Orthogonal Projection of a Point Onto the Affine Set

This problem is pretty similar to the minimum-norm problem.

Let \(x_0\in\mathbb{R}^n\) be fixed. Consider

\[ \begin{aligned} \min_{x\in\mathbb{R}^n} &\quad \|x - x_0\|^2 \\ \text{subject to}&\quad Ax = b \end{aligned} \]

The constraint \(Ax = b\) can be rewritten as \(A(x - x_0) = b - Ax_0\). And using the result obtained from the minimum-norm problem, we have

\[x^* = A^T(AA^T)^{-1}(b - Ax_0) + x_0\]

In the case \(m = 1\) and \(n = 2\), if we let \(A = [a_1\ a_2]\) and \(x_0 = [u_1\ u_2]^T\), then

\[(AA^T)^{-1} = \frac{1}{a_1^2 + a_2^2}\]

and

\[Ax_0 = a_1u_1 + a_2u_2\]

and the distance \(\|x - x_0\|\) has the following form:

\[\|x - x_0\| = \frac{|a_1u_1+a_2u_2 - b|}{\sqrt{a_1^2+a_2^2}}\]

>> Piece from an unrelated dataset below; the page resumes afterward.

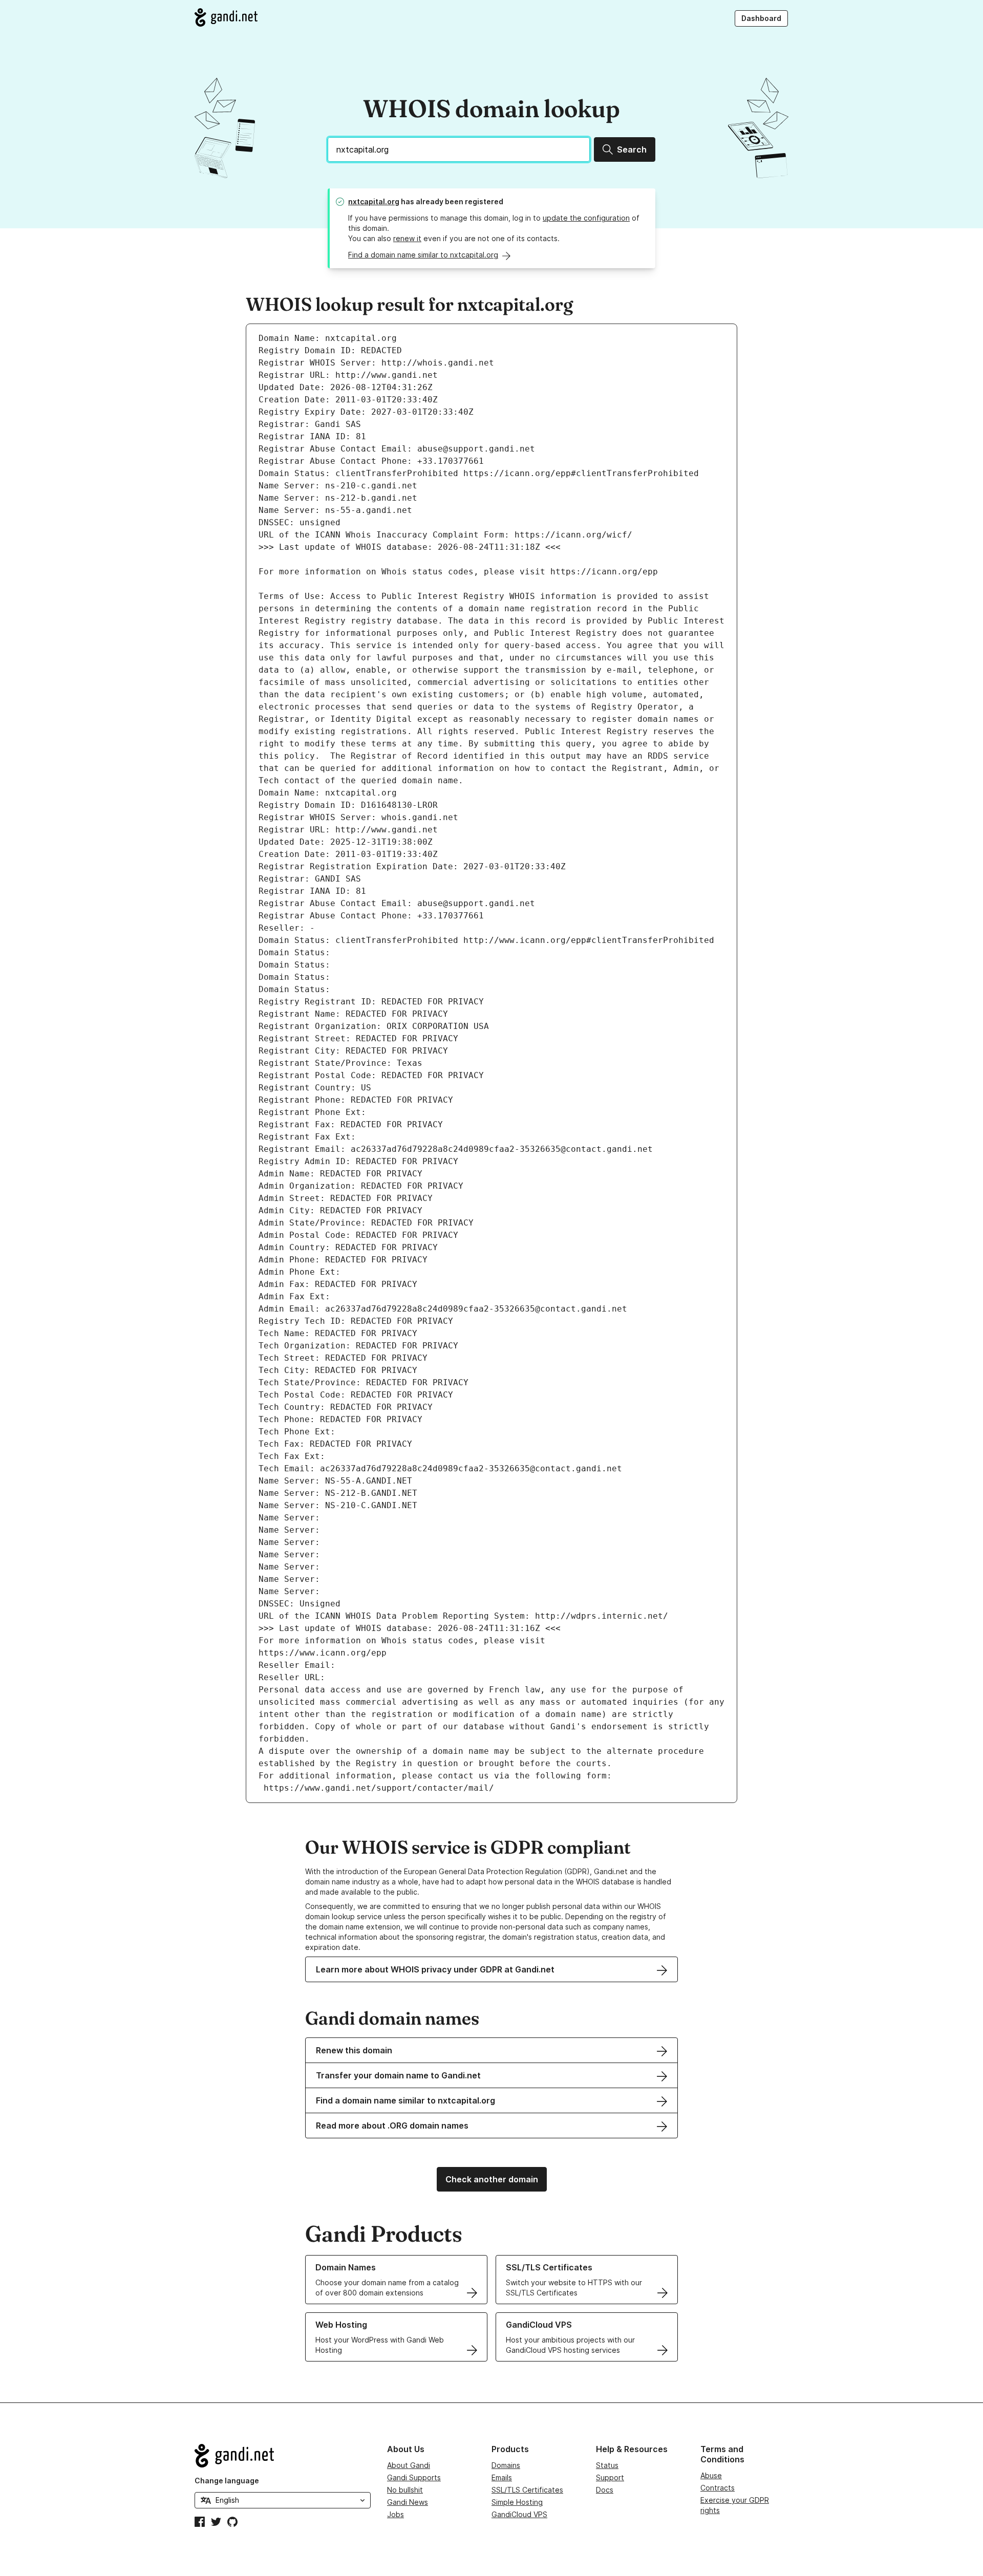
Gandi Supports (414, 2477)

which recovers the formula of distance from a point to a line.

The Minimum of the Rayleight Quotient

Given a symmetric matrix \(A\in\mathbb{R}^n\) and nonzero \(x\in\mathbb{R}^n\), the Rayleight Quotient is defined to be

\[\frac{x^TAx}{x^Tx}\]

Consider the minimization problem:

\[\min_{0\neq x\in\mathbb{R}^n} \quad \frac{x^TAx}{x^Tx}\]

This unconstrained problem can be turned to another minimization problem with the equality constraint:

\[ \begin{aligned} \min_{x\in\mathbb{R}^n} &\quad x^TAx\\ \text{subject to}&\quad x^Tx = 1 \end{aligned} \]

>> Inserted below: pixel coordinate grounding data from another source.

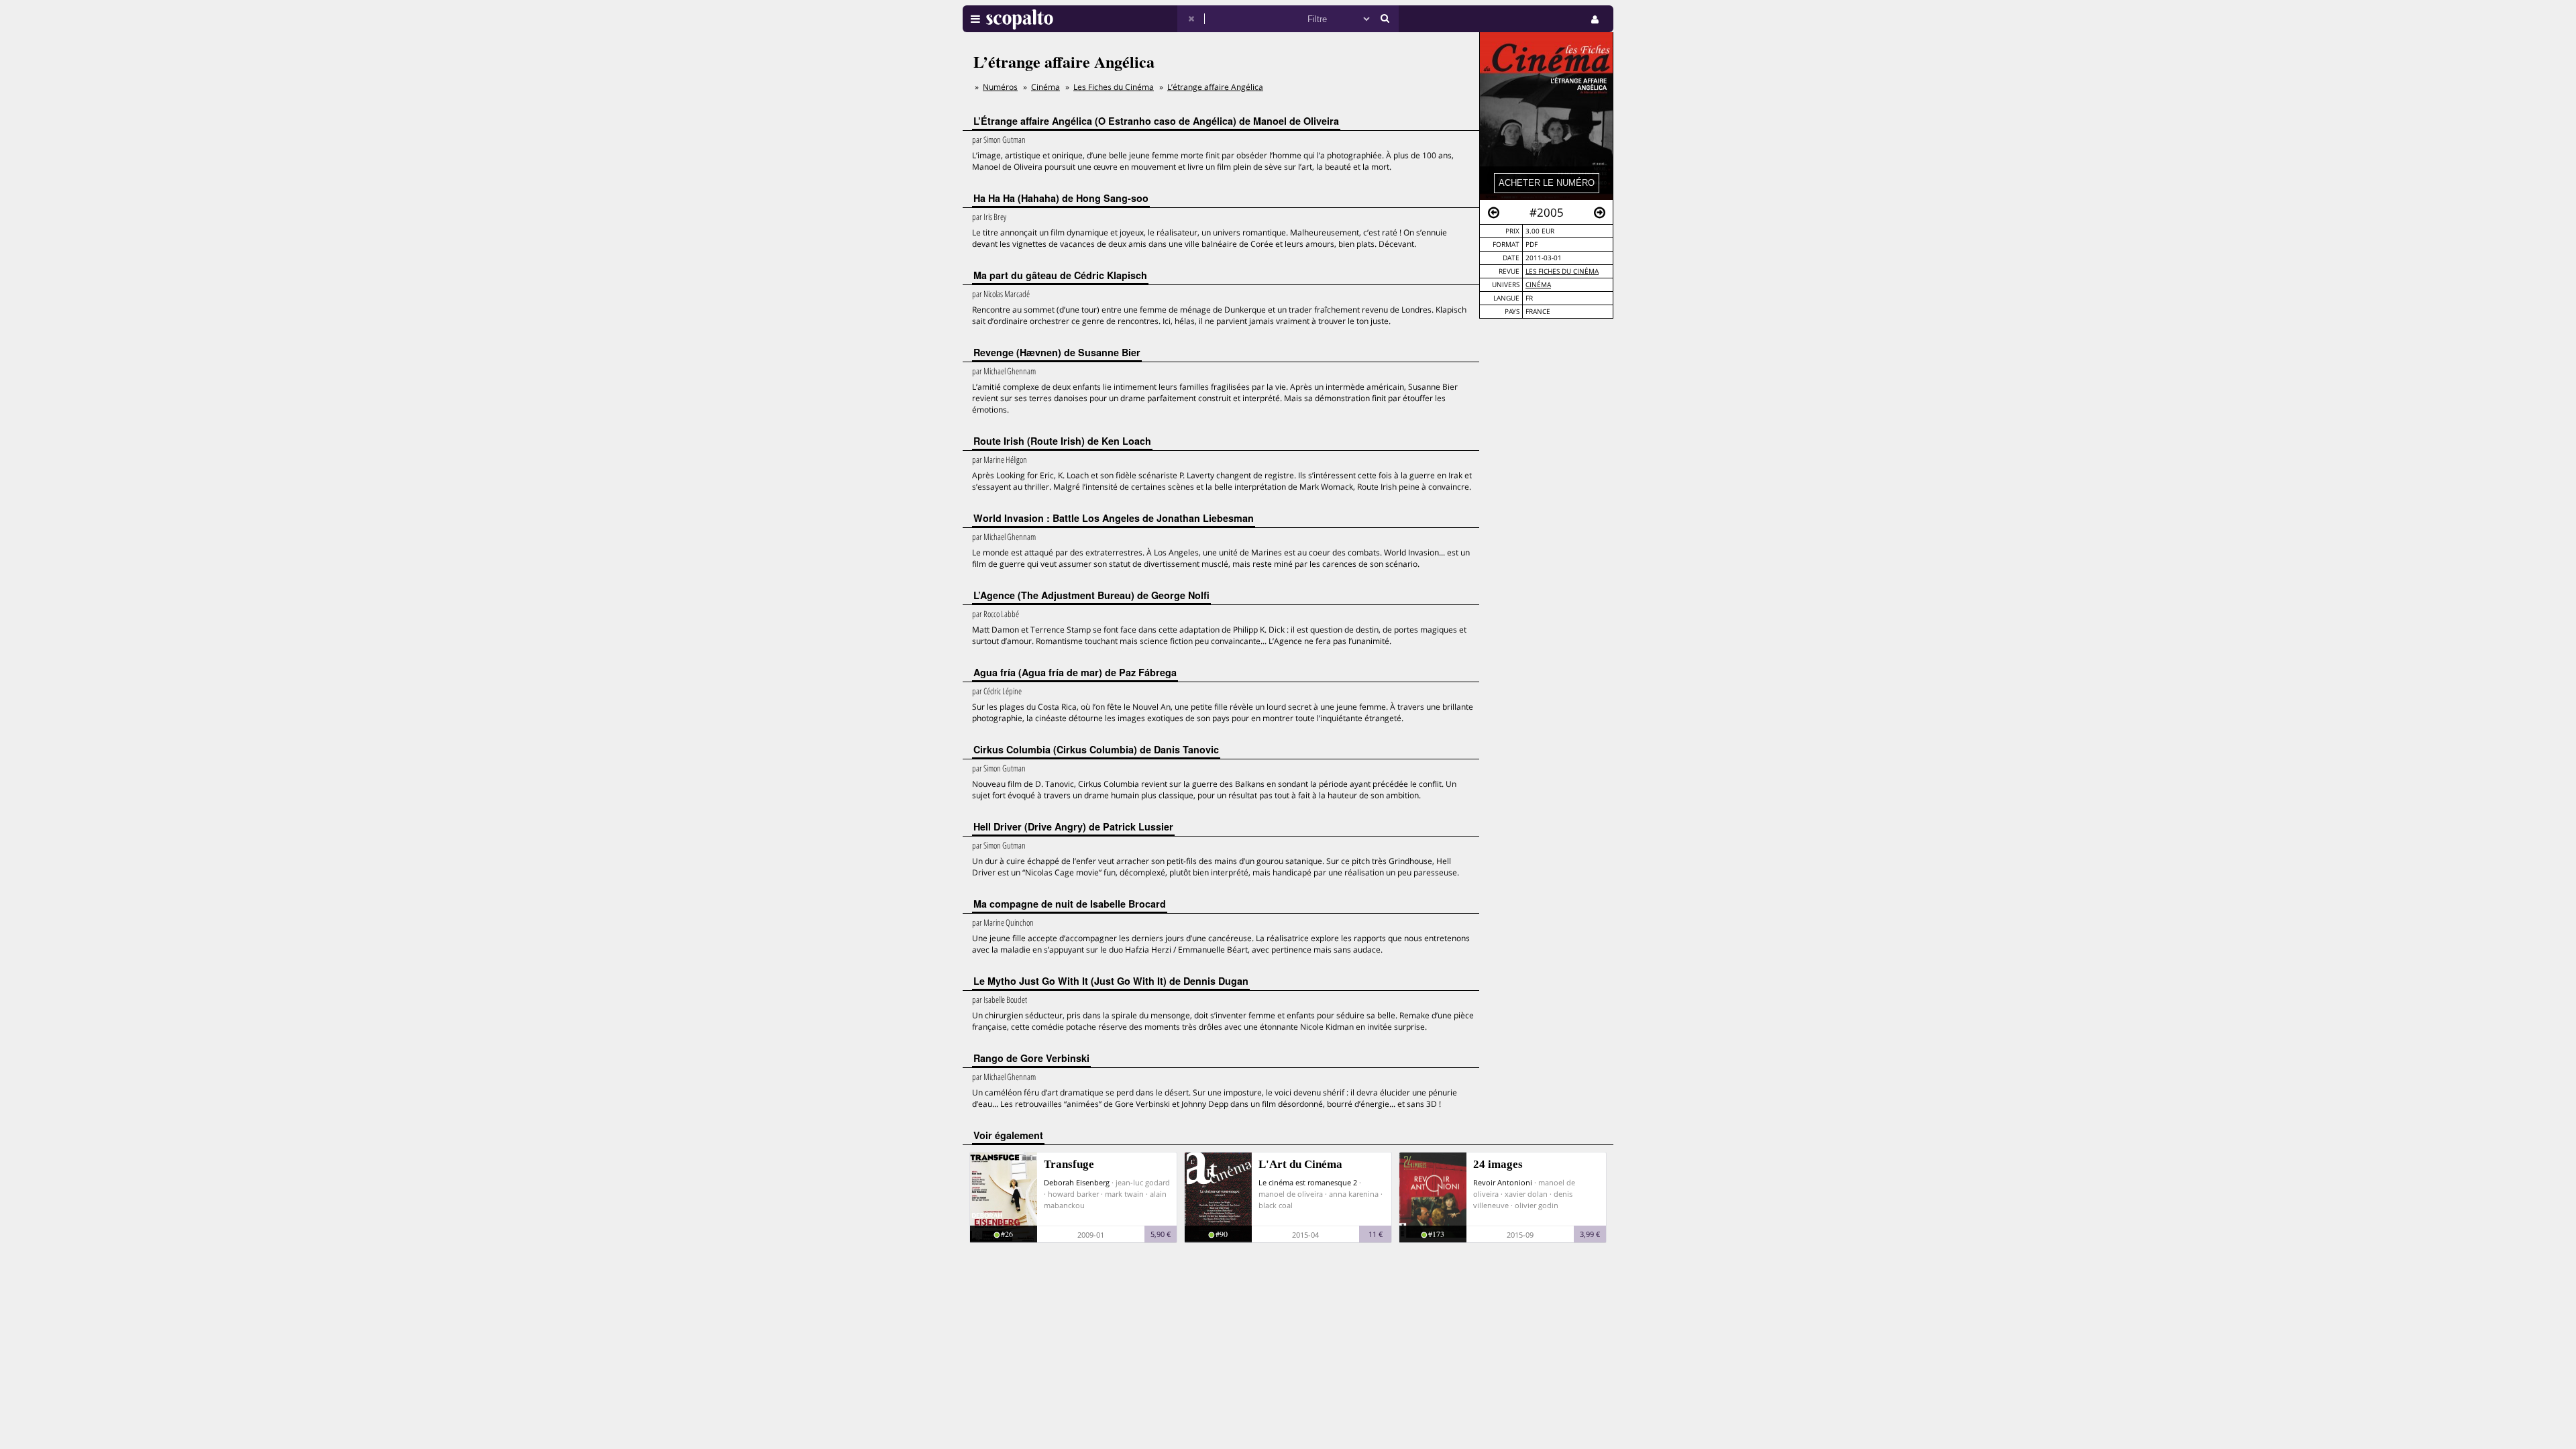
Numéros (1000, 87)
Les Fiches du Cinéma (1562, 271)
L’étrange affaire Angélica (1215, 87)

If \(x^*\in\mathbb{R}^n\) is a minimizer to the above problem, then there exists \(\lambda^*\in\mathbb{R}\) such that

\[ 2{x^*}^TA - 2\lambda^*{x^*}^T = 0^T \]

(Notice that \(\lambda^*\) is a real number, so \(\lambda^* = {\lambda^*}^T\))

which means that

\[Ax^* = \lambda^*x^*\]

Hence \(x^*\) is an eigenvector of \(A\) and \(\lambda^*\) is the eigenvalue of \(A\) with respect to \(x^*\).

Now the objective evaluated at \(x=x^*\) becomes

\[{x^*}^TAx^* = {x^*}^T\lambda^*x^* = \lambda^* \|x^*\|^2 = \lambda^*\]

That means that the objective attains its minimum at eigenvectors of \(A\) that correspond to the smallest eigenvalues.

Strictly speaking, the Minimum-Norm Problem and Orthogonal Projection of a Point Onto the Affine Set are both instances of ECQP problems, so this post does not introduce many distinct problem classes. However, I still present them together because they are merely different faces of the same underlying concept.